Während Fritz Koenig mit seiner Kunst die Welt eroberte, wurzelte er als Architekt und als Mensch – und im Übrigen auch sprachlich – im Niederbayerischen. 1956 hatte er die Landshuterin Maria geheiratet, bald danach begannen sie ihre später weltweit renommierte Araberzucht. 1959 kauften sie den Ganslberg, diese sanfte Hügelkuppe unweit von Landshut, wo er das ideale Zuhause baute: für sich, für Maria, für die Kunst, für seine Afrika-Sammlung und andere Fundstücke, für die Pferde, Hunde, Katzen und Pfaue. Als sich 1984 die Autobahn durch den Berg fräste, die obere Waldkoppel kappte und fortan der Lärm rasender Autos die Stille auffraß, ging auch in Fritz Koenig etwas zu Bruch. Der halbe Ganslberg, wie mit einem Schwert abgetrennt: Dieter Wieland hielt die Amputation mit der Kamera fest. Koenig wehrte sich gegen die Trassenentscheidung, aber es hat nichts genutzt. „Dadurch passierte was. Es wurde morsch, das war nicht mehr nur Patina“, beschreibt Dieter Wieland Fritz Koenigs Reaktion. Er hat sich innerlich ein Stück von seinem geliebten Ganslberg entfernt. Loslassen konnte er trotzdem nicht.

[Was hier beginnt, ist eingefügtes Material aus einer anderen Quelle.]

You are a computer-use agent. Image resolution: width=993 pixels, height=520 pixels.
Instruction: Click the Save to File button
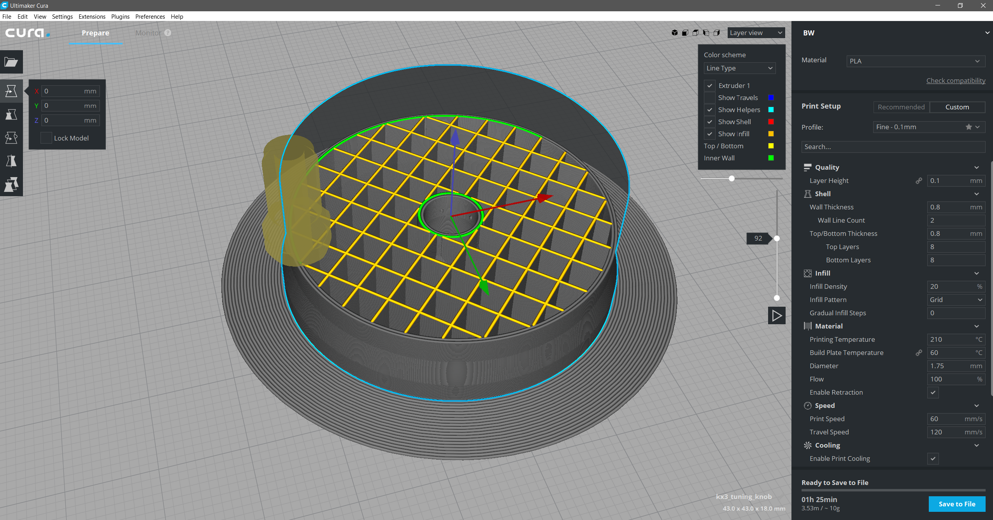tap(956, 504)
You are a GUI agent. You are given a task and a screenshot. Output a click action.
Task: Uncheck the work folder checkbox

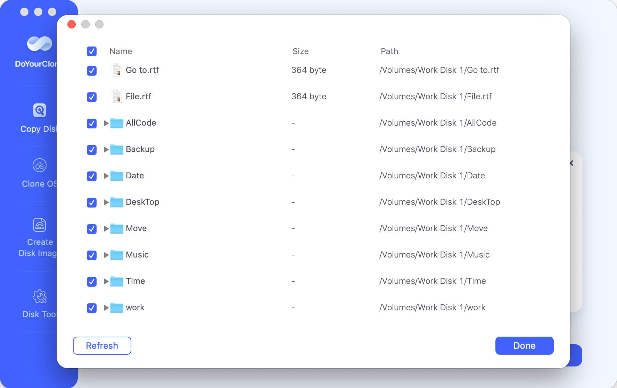(91, 308)
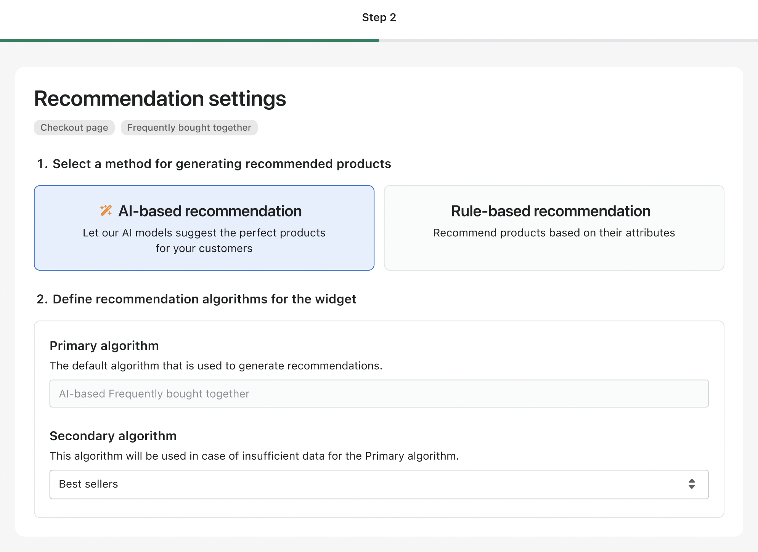Click the Frequently bought together chip
The image size is (758, 552).
point(189,127)
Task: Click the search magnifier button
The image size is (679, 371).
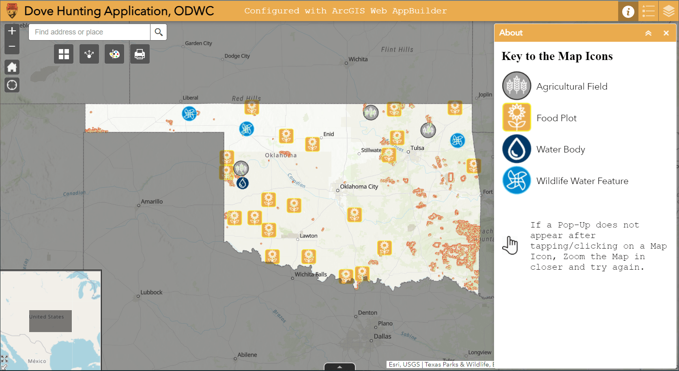Action: (x=158, y=32)
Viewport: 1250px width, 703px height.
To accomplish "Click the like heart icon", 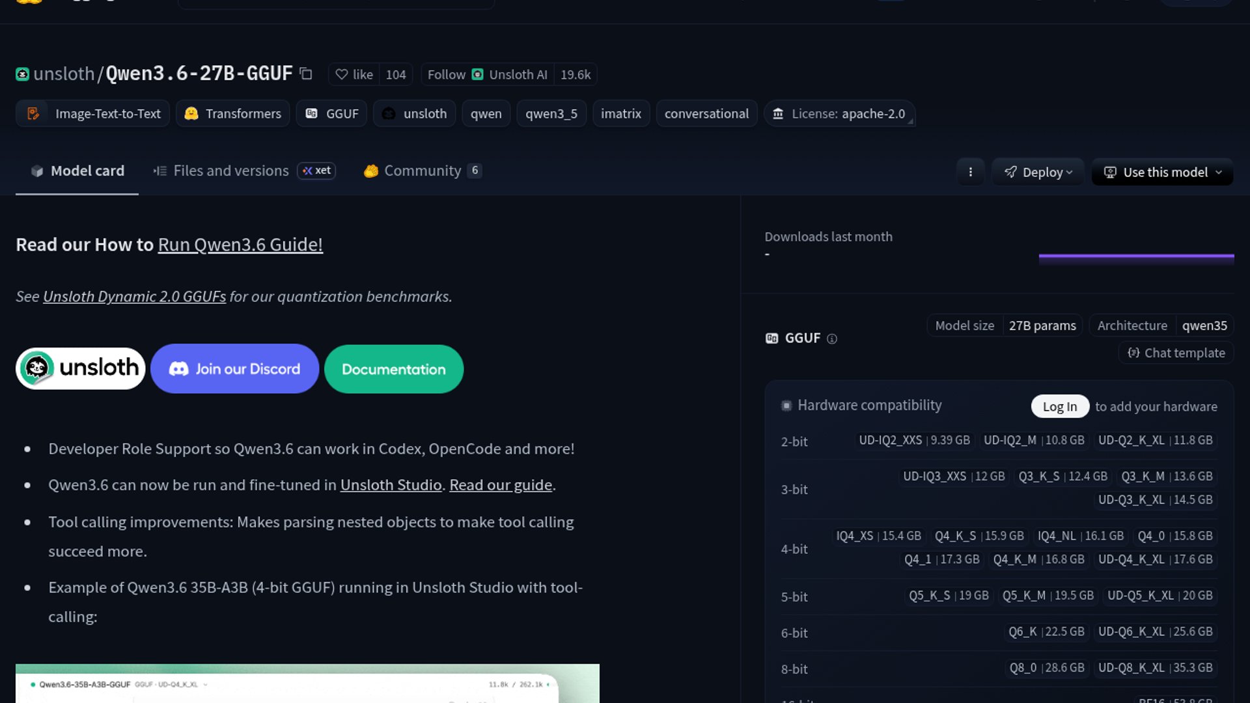I will tap(342, 75).
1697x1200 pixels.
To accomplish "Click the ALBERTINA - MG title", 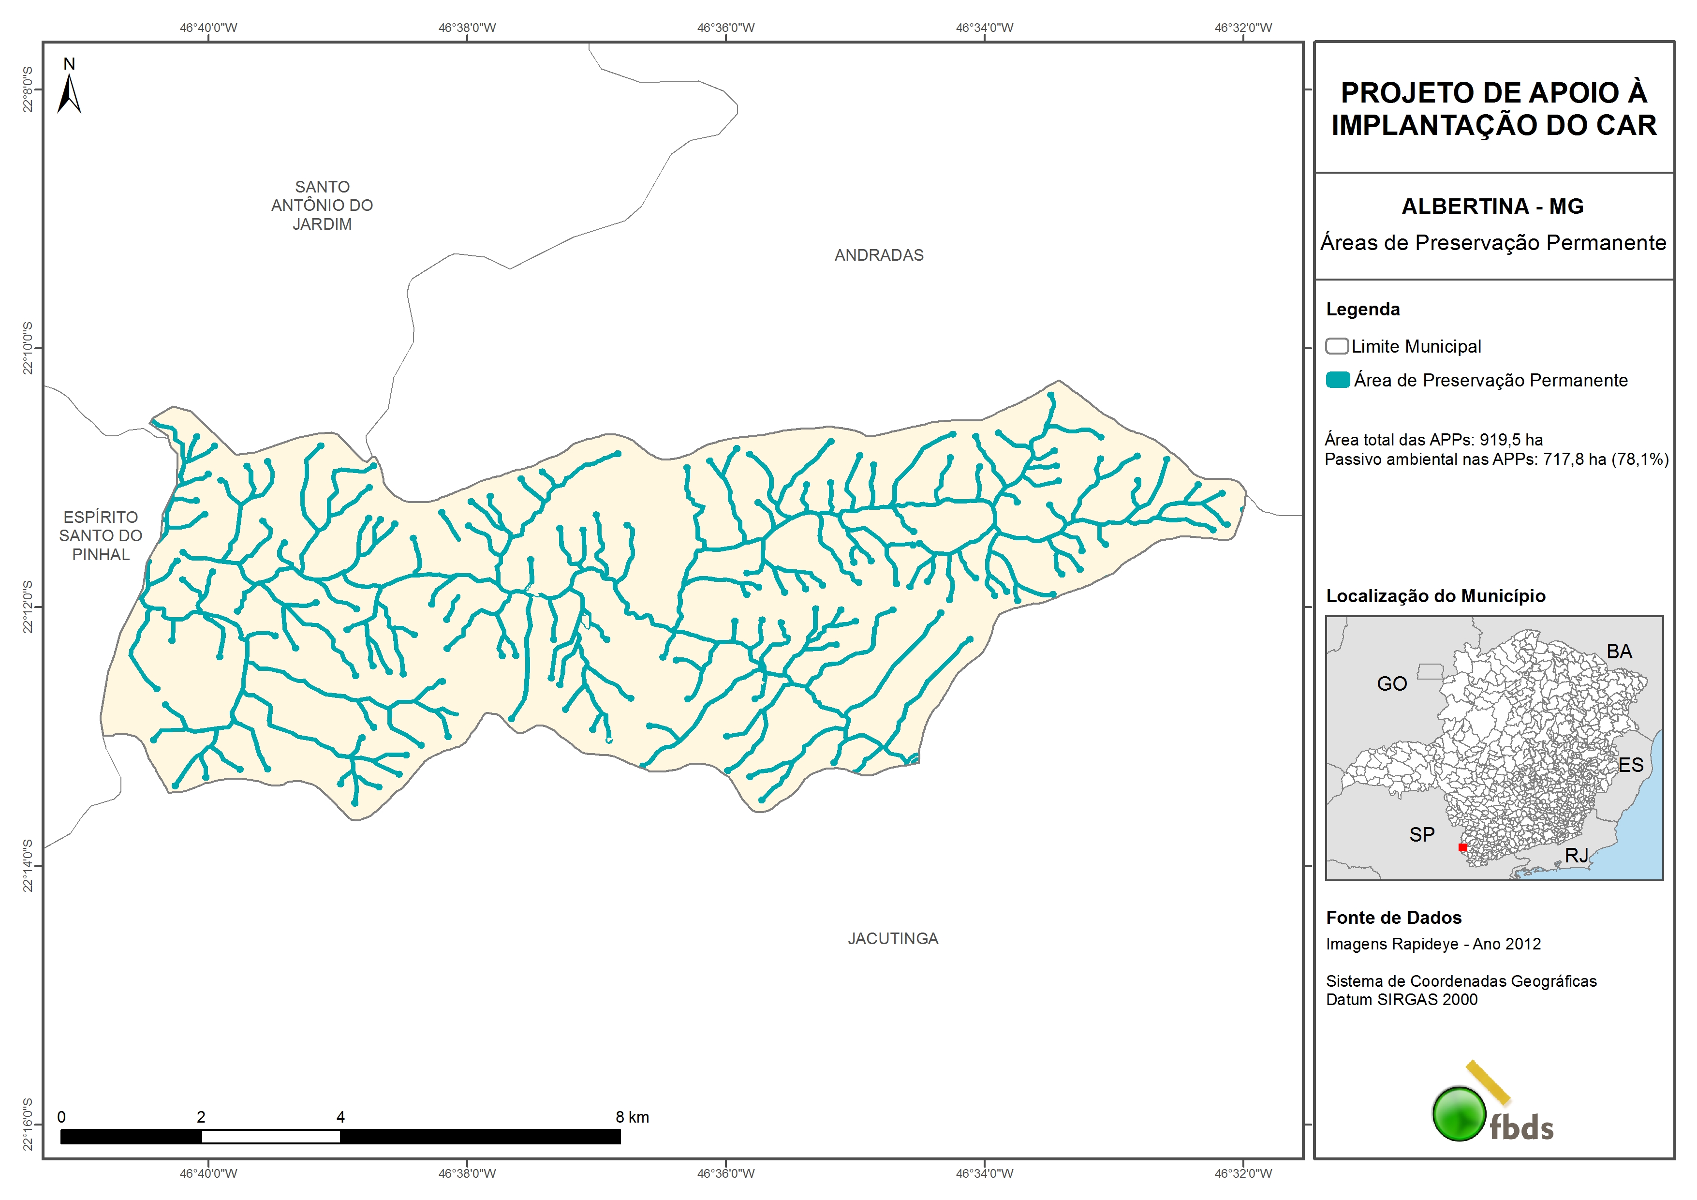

Den Plan, in das liebevoll sanierte Stadthaus nach Landshut zu ziehen, hat er nicht umgesetzt. Dieter Wieland erzählt von einem Gespräch mit Koenig im parkähnlichen Garten auf dem Ganslberg, wo noch heute die Königspfaue herumstolzieren: „Ich bin gern hier. Das alles habe ich gepflanzt. Das ist es, was man machen muss im Leben.“ – „Und die Kunst?“, fragte Wieland. „Ach, die Kunst…“, winkte Koenig ab. Sein letztes Haus, sein letzter Stadel, war eine einfache Holzkiste mit Satteldach, gebaut in der Kugelhalle sechs Jahre vor seinem Tod. Dieter Wieland berichtet, dass Koenig sich probehalber in den Sarg hineingelegt hat.